• [Exercise description]
Set down every entry below exactly as it stands.

⟨

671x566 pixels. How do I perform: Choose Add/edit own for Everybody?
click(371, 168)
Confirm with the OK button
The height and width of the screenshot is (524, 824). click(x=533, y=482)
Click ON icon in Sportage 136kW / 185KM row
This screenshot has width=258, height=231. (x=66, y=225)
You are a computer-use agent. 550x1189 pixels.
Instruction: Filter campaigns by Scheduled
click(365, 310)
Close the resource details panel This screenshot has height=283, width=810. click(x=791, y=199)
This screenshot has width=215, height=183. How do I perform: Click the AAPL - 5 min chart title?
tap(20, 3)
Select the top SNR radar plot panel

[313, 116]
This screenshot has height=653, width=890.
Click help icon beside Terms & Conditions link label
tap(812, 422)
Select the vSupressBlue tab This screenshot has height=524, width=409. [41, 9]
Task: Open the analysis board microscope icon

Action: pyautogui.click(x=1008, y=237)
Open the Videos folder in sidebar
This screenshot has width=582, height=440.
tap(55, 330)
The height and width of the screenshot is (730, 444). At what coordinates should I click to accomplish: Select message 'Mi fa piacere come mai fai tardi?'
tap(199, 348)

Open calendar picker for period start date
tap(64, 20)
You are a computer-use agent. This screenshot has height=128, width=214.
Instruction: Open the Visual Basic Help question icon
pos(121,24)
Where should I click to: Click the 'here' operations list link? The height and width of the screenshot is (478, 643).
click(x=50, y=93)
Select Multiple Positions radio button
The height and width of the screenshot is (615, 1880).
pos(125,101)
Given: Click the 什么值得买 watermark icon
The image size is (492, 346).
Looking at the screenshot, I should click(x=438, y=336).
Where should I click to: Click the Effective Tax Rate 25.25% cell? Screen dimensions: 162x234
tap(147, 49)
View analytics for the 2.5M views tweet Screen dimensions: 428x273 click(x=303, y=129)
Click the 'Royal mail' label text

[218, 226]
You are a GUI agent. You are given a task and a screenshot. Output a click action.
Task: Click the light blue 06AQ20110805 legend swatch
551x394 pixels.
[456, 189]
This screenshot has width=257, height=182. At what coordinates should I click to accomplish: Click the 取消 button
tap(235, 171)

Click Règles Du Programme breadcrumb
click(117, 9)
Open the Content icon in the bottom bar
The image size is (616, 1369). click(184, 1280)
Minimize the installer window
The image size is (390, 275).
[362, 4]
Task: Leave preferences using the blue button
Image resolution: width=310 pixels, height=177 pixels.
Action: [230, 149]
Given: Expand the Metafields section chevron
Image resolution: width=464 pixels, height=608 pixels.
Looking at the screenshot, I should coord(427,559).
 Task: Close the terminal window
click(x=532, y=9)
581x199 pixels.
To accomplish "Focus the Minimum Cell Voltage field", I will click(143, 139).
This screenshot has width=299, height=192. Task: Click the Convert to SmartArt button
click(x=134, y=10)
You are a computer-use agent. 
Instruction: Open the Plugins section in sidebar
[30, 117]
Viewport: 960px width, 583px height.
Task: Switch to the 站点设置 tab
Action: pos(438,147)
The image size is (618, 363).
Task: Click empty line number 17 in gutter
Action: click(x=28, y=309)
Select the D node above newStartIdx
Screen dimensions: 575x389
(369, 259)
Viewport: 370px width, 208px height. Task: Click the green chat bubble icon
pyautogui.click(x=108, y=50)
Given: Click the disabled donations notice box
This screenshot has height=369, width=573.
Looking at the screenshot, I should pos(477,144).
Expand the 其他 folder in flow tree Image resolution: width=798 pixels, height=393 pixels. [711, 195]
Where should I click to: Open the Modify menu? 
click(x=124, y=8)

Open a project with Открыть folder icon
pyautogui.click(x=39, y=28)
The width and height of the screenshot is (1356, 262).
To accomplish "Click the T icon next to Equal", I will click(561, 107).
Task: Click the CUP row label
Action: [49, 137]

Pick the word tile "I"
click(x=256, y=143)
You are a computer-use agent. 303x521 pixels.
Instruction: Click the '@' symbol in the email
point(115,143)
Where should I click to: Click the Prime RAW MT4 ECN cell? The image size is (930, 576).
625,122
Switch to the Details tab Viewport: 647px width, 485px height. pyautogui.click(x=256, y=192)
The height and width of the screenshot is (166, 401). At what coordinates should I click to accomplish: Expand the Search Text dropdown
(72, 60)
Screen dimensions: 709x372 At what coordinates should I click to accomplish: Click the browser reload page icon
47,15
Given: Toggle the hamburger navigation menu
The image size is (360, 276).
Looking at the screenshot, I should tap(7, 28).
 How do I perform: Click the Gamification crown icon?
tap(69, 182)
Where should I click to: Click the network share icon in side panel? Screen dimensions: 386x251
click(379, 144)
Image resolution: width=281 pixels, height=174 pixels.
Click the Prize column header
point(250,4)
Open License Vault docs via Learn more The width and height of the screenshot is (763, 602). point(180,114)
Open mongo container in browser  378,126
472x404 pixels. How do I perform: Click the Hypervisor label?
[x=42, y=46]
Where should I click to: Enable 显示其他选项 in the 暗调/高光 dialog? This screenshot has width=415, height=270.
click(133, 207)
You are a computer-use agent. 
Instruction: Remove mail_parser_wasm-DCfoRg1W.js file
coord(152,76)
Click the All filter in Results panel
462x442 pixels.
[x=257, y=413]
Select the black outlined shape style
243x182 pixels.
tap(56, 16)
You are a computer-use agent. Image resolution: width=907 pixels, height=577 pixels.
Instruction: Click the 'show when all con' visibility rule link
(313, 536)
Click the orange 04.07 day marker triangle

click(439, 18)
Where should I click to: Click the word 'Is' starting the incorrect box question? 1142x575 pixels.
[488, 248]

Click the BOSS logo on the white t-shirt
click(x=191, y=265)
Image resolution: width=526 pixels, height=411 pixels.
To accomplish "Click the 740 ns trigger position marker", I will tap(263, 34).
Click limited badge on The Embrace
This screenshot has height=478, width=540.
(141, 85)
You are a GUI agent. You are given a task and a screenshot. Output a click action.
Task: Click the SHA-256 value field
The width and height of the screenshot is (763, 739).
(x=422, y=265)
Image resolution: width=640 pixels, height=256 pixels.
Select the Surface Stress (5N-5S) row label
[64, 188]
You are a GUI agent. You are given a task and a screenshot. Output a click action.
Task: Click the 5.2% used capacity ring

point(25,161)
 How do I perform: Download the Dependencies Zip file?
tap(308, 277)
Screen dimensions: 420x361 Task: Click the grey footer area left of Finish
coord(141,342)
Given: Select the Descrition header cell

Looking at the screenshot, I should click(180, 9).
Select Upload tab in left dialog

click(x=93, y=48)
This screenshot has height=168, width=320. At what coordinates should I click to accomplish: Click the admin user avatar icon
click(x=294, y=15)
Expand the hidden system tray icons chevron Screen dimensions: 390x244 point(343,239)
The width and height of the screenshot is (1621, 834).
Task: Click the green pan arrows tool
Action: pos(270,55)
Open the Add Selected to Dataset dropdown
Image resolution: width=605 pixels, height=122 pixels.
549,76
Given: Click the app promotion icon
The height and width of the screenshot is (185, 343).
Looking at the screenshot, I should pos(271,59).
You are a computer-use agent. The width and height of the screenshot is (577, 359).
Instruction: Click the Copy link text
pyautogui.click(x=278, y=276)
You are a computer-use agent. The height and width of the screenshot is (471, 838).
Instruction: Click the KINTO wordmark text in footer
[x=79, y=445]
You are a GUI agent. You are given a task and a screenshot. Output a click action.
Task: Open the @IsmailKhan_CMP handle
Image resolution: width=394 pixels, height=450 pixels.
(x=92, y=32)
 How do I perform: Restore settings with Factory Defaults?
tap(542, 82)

⟩

• [Solution to this problem]
671x566 pixels. How do I perform: Choose Add/edit own for Everybody?
click(371, 168)
Confirm with the OK button
The height and width of the screenshot is (524, 824). click(x=533, y=482)
Click ON icon in Sportage 136kW / 185KM row
This screenshot has width=258, height=231. (x=66, y=225)
You are a computer-use agent. 550x1189 pixels.
Instruction: Filter campaigns by Scheduled
click(365, 310)
Close the resource details panel This screenshot has height=283, width=810. click(x=791, y=199)
This screenshot has width=215, height=183. How do I perform: Click the AAPL - 5 min chart title?
tap(20, 3)
Select the top SNR radar plot panel

[313, 116]
This screenshot has height=653, width=890.
Click help icon beside Terms & Conditions link label
tap(812, 422)
Select the vSupressBlue tab This screenshot has height=524, width=409. [41, 9]
Task: Open the analysis board microscope icon

Action: pyautogui.click(x=1008, y=237)
Open the Videos folder in sidebar
This screenshot has width=582, height=440.
tap(55, 330)
The height and width of the screenshot is (730, 444). At what coordinates should I click to accomplish: Select message 'Mi fa piacere come mai fai tardi?'
tap(199, 348)

Open calendar picker for period start date
tap(64, 20)
You are a computer-use agent. This screenshot has height=128, width=214.
Instruction: Open the Visual Basic Help question icon
pos(121,24)
Where should I click to: Click the 'here' operations list link? The height and width of the screenshot is (478, 643).
click(x=50, y=93)
Select Multiple Positions radio button
The height and width of the screenshot is (615, 1880).
pos(125,101)
Given: Click the 什么值得买 watermark icon
The image size is (492, 346).
Looking at the screenshot, I should click(x=438, y=336).
Where should I click to: Click the Effective Tax Rate 25.25% cell? Screen dimensions: 162x234
tap(147, 49)
View analytics for the 2.5M views tweet Screen dimensions: 428x273 click(x=303, y=129)
Click the 'Royal mail' label text

[218, 226]
You are a GUI agent. You are given a task and a screenshot. Output a click action.
Task: Click the light blue 06AQ20110805 legend swatch
551x394 pixels.
[456, 189]
This screenshot has width=257, height=182. At what coordinates should I click to accomplish: Click the 取消 button
tap(235, 171)

Click Règles Du Programme breadcrumb
click(117, 9)
Open the Content icon in the bottom bar
The image size is (616, 1369). click(184, 1280)
Minimize the installer window
The image size is (390, 275).
[362, 4]
Task: Leave preferences using the blue button
Image resolution: width=310 pixels, height=177 pixels.
Action: [230, 149]
Given: Expand the Metafields section chevron
Image resolution: width=464 pixels, height=608 pixels.
Looking at the screenshot, I should coord(427,559).
 Task: Close the terminal window
click(x=532, y=9)
581x199 pixels.
To accomplish "Focus the Minimum Cell Voltage field", I will click(143, 139).
This screenshot has width=299, height=192. Task: Click the Convert to SmartArt button
click(x=134, y=10)
You are a computer-use agent. 
Instruction: Open the Plugins section in sidebar
[30, 117]
Viewport: 960px width, 583px height.
Task: Switch to the 站点设置 tab
Action: pos(438,147)
The image size is (618, 363).
Task: Click empty line number 17 in gutter
Action: click(x=28, y=309)
Select the D node above newStartIdx
Screen dimensions: 575x389
(369, 259)
Viewport: 370px width, 208px height. Task: Click the green chat bubble icon
pyautogui.click(x=108, y=50)
Given: Click the disabled donations notice box
This screenshot has height=369, width=573.
Looking at the screenshot, I should pos(477,144).
Expand the 其他 folder in flow tree Image resolution: width=798 pixels, height=393 pixels. [711, 195]
Where should I click to: Open the Modify menu? 
click(x=124, y=8)

Open a project with Открыть folder icon
pyautogui.click(x=39, y=28)
The width and height of the screenshot is (1356, 262).
To accomplish "Click the T icon next to Equal", I will click(561, 107).
Task: Click the CUP row label
Action: [49, 137]

Pick the word tile "I"
click(x=256, y=143)
You are a computer-use agent. 303x521 pixels.
Instruction: Click the '@' symbol in the email
point(115,143)
Where should I click to: Click the Prime RAW MT4 ECN cell? The image size is (930, 576).
625,122
Switch to the Details tab Viewport: 647px width, 485px height. pyautogui.click(x=256, y=192)
The height and width of the screenshot is (166, 401). At what coordinates should I click to accomplish: Expand the Search Text dropdown
(72, 60)
Screen dimensions: 709x372 At what coordinates should I click to accomplish: Click the browser reload page icon
47,15
Given: Toggle the hamburger navigation menu
The image size is (360, 276).
Looking at the screenshot, I should tap(7, 28).
 How do I perform: Click the Gamification crown icon?
tap(69, 182)
Where should I click to: Click the network share icon in side panel? Screen dimensions: 386x251
click(379, 144)
Image resolution: width=281 pixels, height=174 pixels.
Click the Prize column header
point(250,4)
Open License Vault docs via Learn more The width and height of the screenshot is (763, 602). point(180,114)
Open mongo container in browser  378,126
472x404 pixels. How do I perform: Click the Hypervisor label?
[x=42, y=46]
Where should I click to: Enable 显示其他选项 in the 暗调/高光 dialog? This screenshot has width=415, height=270.
click(133, 207)
You are a computer-use agent. 
Instruction: Remove mail_parser_wasm-DCfoRg1W.js file
coord(152,76)
Click the All filter in Results panel
462x442 pixels.
[x=257, y=413]
Select the black outlined shape style
243x182 pixels.
tap(56, 16)
You are a computer-use agent. Image resolution: width=907 pixels, height=577 pixels.
Instruction: Click the 'show when all con' visibility rule link
(313, 536)
Click the orange 04.07 day marker triangle

click(439, 18)
Where should I click to: Click the word 'Is' starting the incorrect box question? 1142x575 pixels.
[488, 248]

Click the BOSS logo on the white t-shirt
click(x=191, y=265)
Image resolution: width=526 pixels, height=411 pixels.
To accomplish "Click the 740 ns trigger position marker", I will tap(263, 34).
Click limited badge on The Embrace
This screenshot has height=478, width=540.
(141, 85)
You are a GUI agent. You are given a task and a screenshot. Output a click action.
Task: Click the SHA-256 value field
The width and height of the screenshot is (763, 739).
(x=422, y=265)
Image resolution: width=640 pixels, height=256 pixels.
Select the Surface Stress (5N-5S) row label
[64, 188]
You are a GUI agent. You are given a task and a screenshot. Output a click action.
Task: Click the 5.2% used capacity ring

point(25,161)
 How do I perform: Download the Dependencies Zip file?
tap(308, 277)
Screen dimensions: 420x361 Task: Click the grey footer area left of Finish
coord(141,342)
Given: Select the Descrition header cell

Looking at the screenshot, I should click(180, 9).
Select Upload tab in left dialog

click(x=93, y=48)
This screenshot has height=168, width=320. At what coordinates should I click to accomplish: Click the admin user avatar icon
click(x=294, y=15)
Expand the hidden system tray icons chevron Screen dimensions: 390x244 point(343,239)
The width and height of the screenshot is (1621, 834).
Task: Click the green pan arrows tool
Action: pos(270,55)
Open the Add Selected to Dataset dropdown
Image resolution: width=605 pixels, height=122 pixels.
549,76
Given: Click the app promotion icon
The height and width of the screenshot is (185, 343).
Looking at the screenshot, I should pos(271,59).
You are a computer-use agent. The width and height of the screenshot is (577, 359).
Instruction: Click the Copy link text
pyautogui.click(x=278, y=276)
You are a computer-use agent. The height and width of the screenshot is (471, 838).
Instruction: Click the KINTO wordmark text in footer
[x=79, y=445]
You are a GUI agent. You are given a task and a screenshot. Output a click action.
Task: Open the @IsmailKhan_CMP handle
Image resolution: width=394 pixels, height=450 pixels.
(x=92, y=32)
 How do I perform: Restore settings with Factory Defaults?
tap(542, 82)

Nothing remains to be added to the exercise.